* **EXCERPTED TEXT**:

This is not an accurate scale model. Just something I slapped together very quickly.


So I made this load to represent that 200" mirror being moved by rail.
I placed it on a marx flat car because the only train we had as kids was a marx we got for Christmas in 1963 (lost it in 64 in the flood) Never had another train until lately. I did
however be come an amateur astronomer. ( I stress amateur)


This is not an accurate scale model. Just something I slapped together very quickly.
I haven't posted pics on the forum yet so I hope get it done.


----------



## Lee Willis

Nice! Really nice. I love it. What a cool idea for a load. Growing up I thought the Palomar Observatory was the the very pinnacle of scientific research. We went to California and despite Disneyland, seeing the observatory was the highlight of our trip for me.


----------



## Marklx200

Thanks Lee. I love your stuff on the forum. It all so funny and obviously takes a lot of thought
and time. You are very creative. No, I am not sucking up to win. Unless its working of course.

I've never been to California but if I ever go I will go to Palomar. I do have my own observatory that I built some years ago in my back yard.


----------



## MOVL

What a neat contest and a generous offer, Lee.
I'll add pics of my flat cars later.

Cool load, Mark.


----------



## Fabforrest

"the black helicopters come for me"

from O.G.R.E.?


----------



## Guest

Love the idea, Lee.

But for me, a flat car load would look funny on top of a passenger car.


----------



## Lee Willis

Turn it around Brian - maybe a small passenger car on a flatcar?


----------



## Zeke

Hello All,

I joined this forum a couple of years ago and posted a little bit. Got away from it for no particular reason (well, laziness I guess). I've been meaning to join back in, so I hope it's ok if this is the thread where I do it. 

My contribution is an old Lehigh Valley hopper sitting atop an MPC era log dump car. If it has to be disqualified since it's not technically a flat car, I'll certainly understand. This just seemed like a fun thread in which to participate and this is the only thing I have worth showing.

* **DATA LINES**:

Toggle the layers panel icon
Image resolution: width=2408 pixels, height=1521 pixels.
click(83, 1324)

* * *

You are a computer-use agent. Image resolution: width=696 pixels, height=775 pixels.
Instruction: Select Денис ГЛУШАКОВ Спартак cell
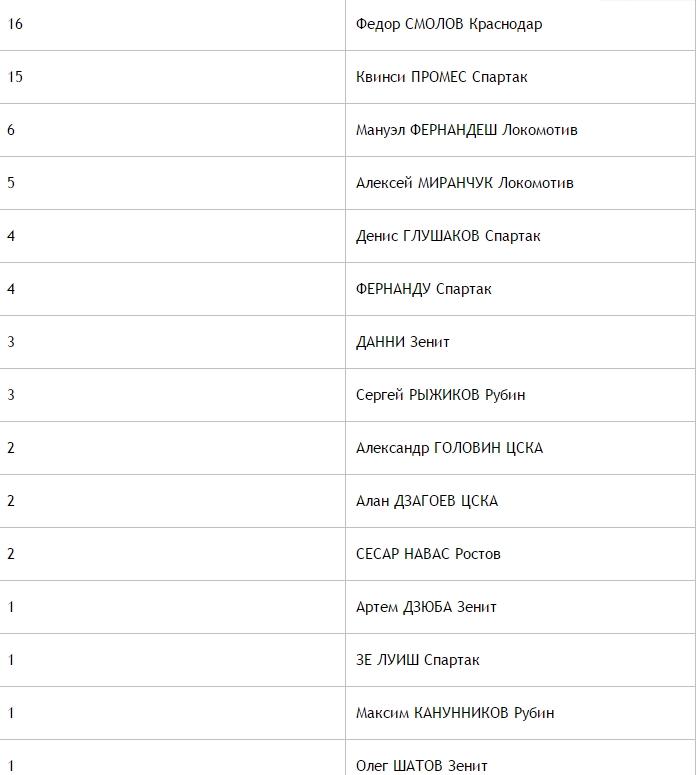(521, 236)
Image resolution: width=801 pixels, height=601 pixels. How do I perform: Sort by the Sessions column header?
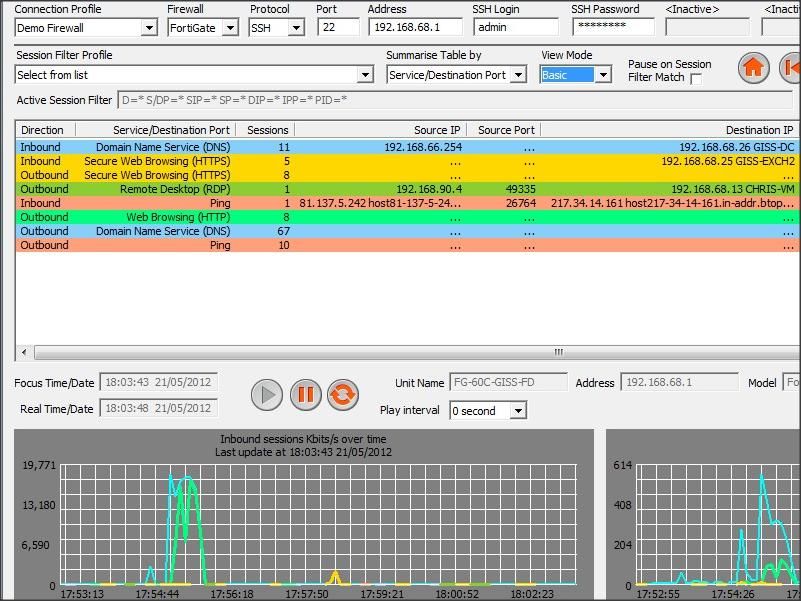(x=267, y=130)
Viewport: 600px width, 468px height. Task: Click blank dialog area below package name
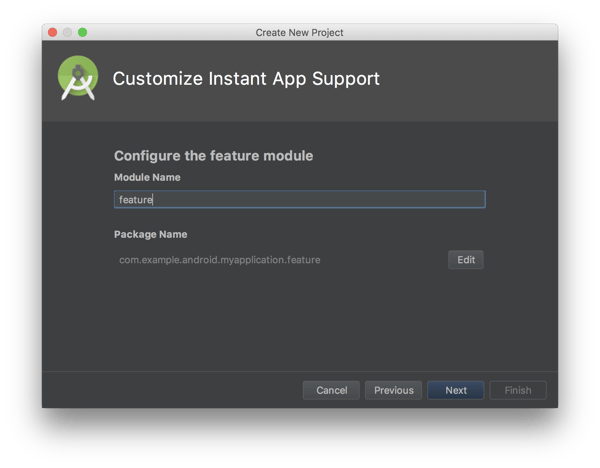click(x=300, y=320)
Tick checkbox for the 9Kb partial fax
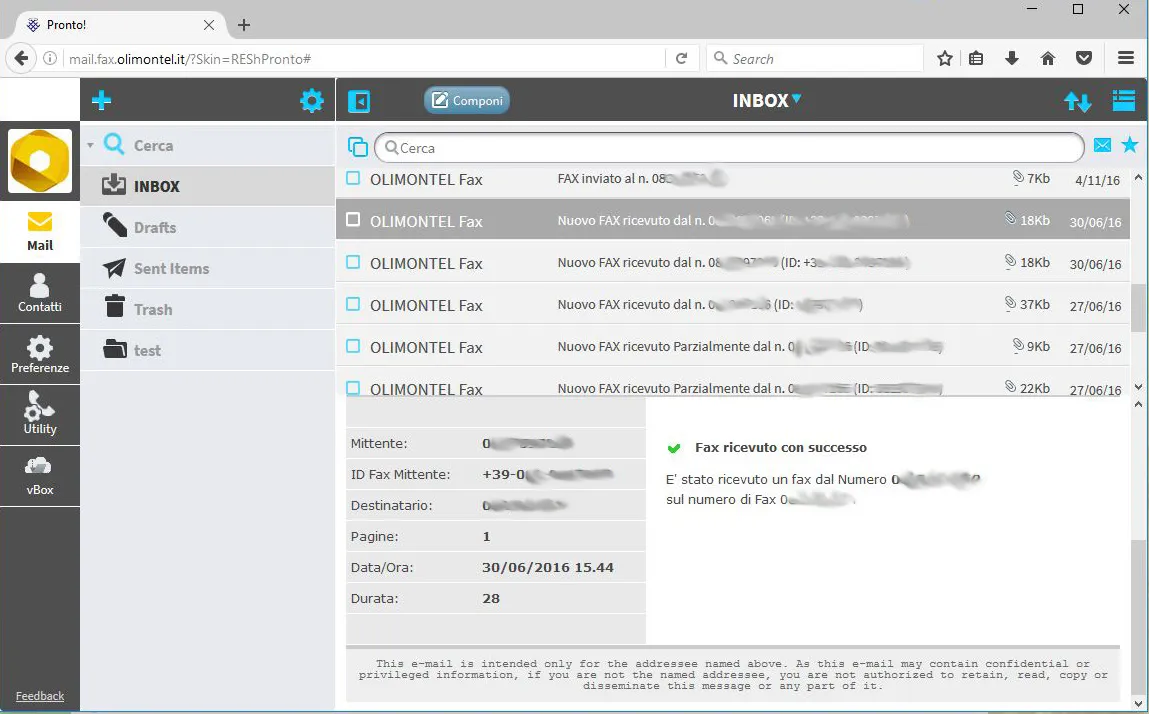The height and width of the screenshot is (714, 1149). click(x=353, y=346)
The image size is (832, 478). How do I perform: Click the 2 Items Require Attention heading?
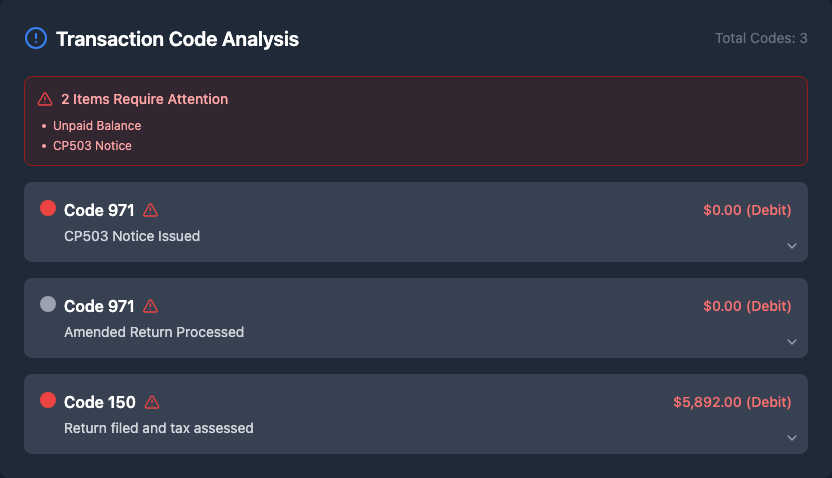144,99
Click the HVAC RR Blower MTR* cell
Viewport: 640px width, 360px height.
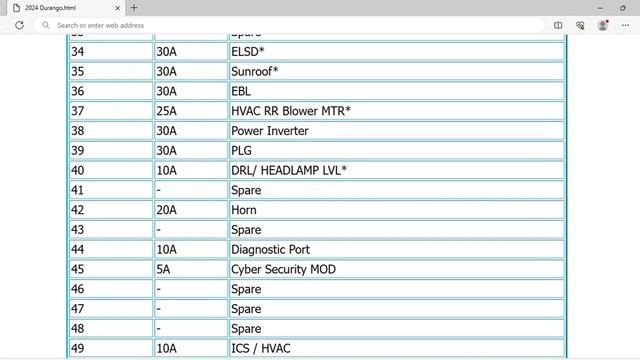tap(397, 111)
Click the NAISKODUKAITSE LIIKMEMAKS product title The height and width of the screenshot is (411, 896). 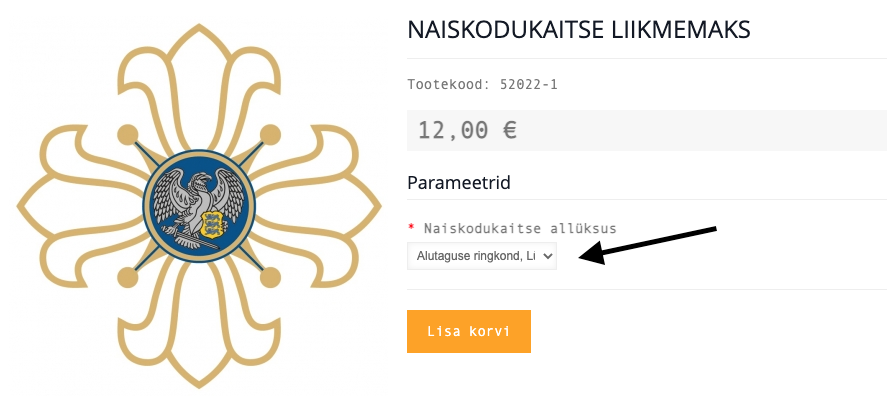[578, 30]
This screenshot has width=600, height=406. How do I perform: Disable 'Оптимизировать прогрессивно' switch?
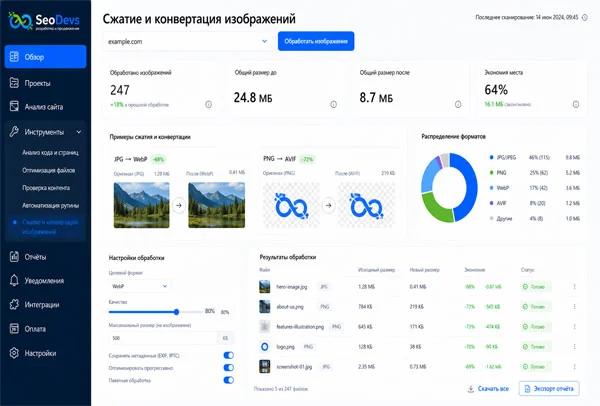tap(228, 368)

...

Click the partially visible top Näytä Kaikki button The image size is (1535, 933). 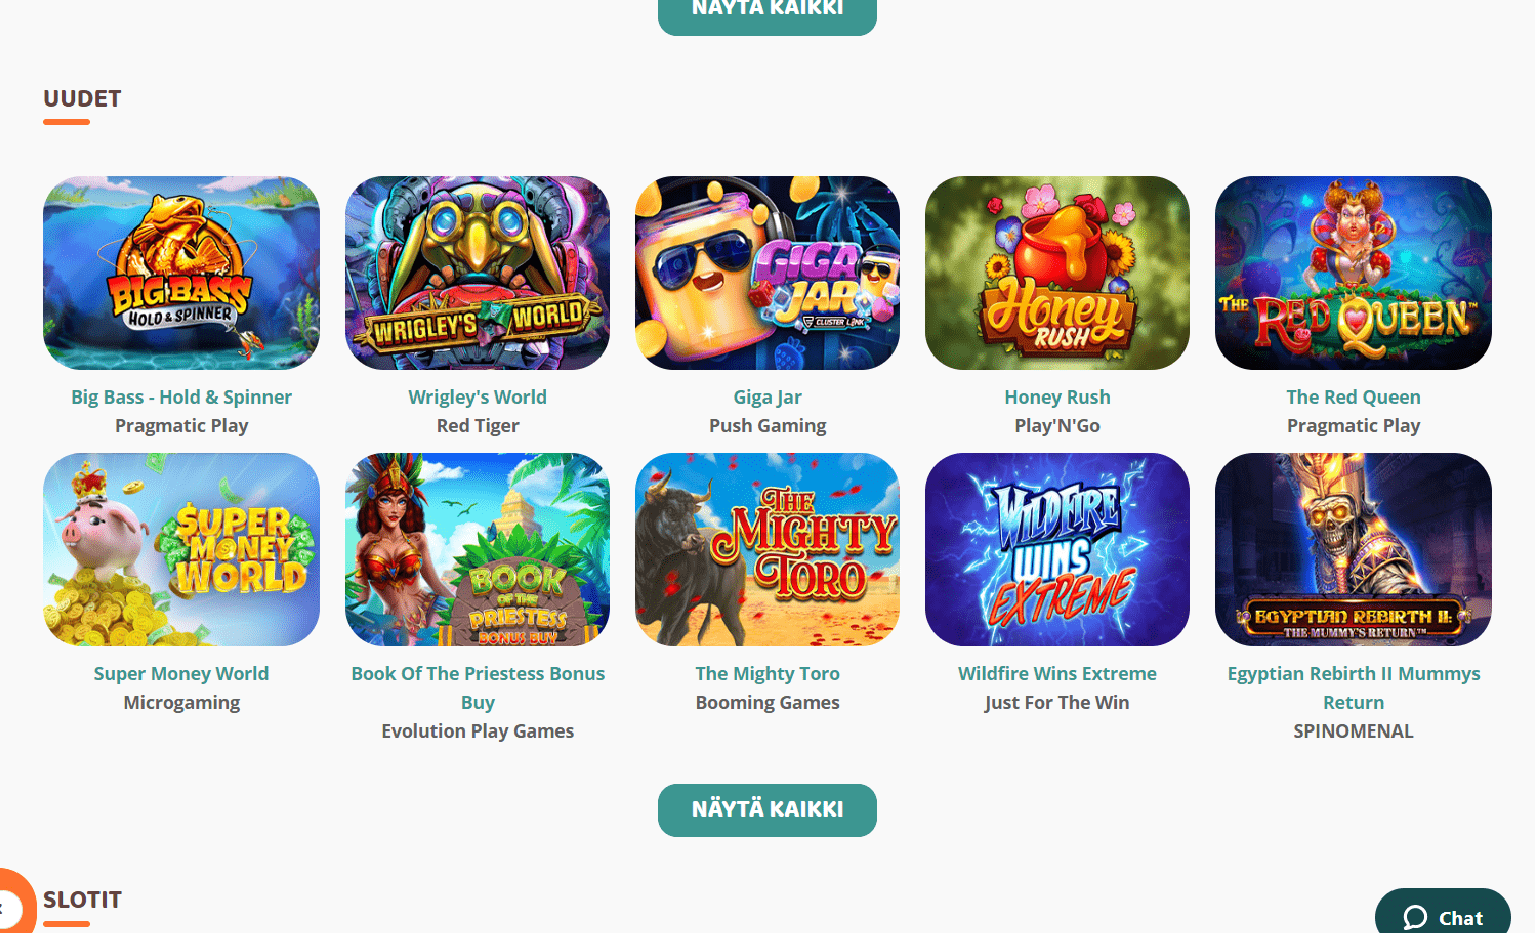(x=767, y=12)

* **EXERCISE INSTRUCTIONS**: Continue the forum thread on model-train flat car loads from its last post.

* **WRITTEN RESPONSE**:
The car was sold a couple of years ago to a member of the OGR forum whose house and train collection, unfortunately, were a victim of Hurricane Sandy. The fate of this piece is unknown.


----------



## TGP

Dont run Forest , Dont run Forest, here comes help
Have to stop at station and get props


----------



## J. S. Bach

This thing weighs in at around three pounds. What I find odd are the commutators at both ends; probably from some form of motor-generator or dynamotor. Anyway, I like it.


----------



## gunrunnerjohn

It runs at two speeds Dave, the finer commutator was for the slow speed.


----------



## MOVL

A 2-car set I did a while back.


----------



## Bill Webb

Marklx200, you are in first place!

Lee a great idea. Thanks.


----------



## Bill Webb

Brian surely you have a wrecked passenger car that needs hauling around on a flat car. Get some of the elves to come up with something; you must have 300 of those guys awaiting the First Gift of Christmas.

Gee did first place go away fast. Tons of entries. Lee is gonna clean up on this bribe thing.


----------



## J. S. Bach

gunrunnerjohn said:


> It runs at two speeds Dave, the finer commutator was for the slow speed.


GRJ,
I am not so sure about that, the ends are factory-cut flush with the edge of the bearing on both ends. There is no means of attaching an "output" shaft/gear/whatever at either end.


----------



## gunrunnerjohn

Dave, you must not be familiar with the  icons, it was said in jest.


----------



## J. S. Bach

gunrunnerjohn said:


> Dave, you must not be familiar with the  icons, it was said in jest.


Actually, I did not really pay attention to the icons, and your response was a possibility; at least until I checked the ends. As I said, I like the car but will probably update it somewhat with roller-bearing trucks and new cribbing. Either that or transfer the armature to a depressed-center flat. Of those I have many empties just crying out for loads. And if you have ever heard a flatcar cry...................   :laugh:


----------



## gunrunnerjohn

I'm going to have a dozen of them in a few days, they'll all be crying for something to do.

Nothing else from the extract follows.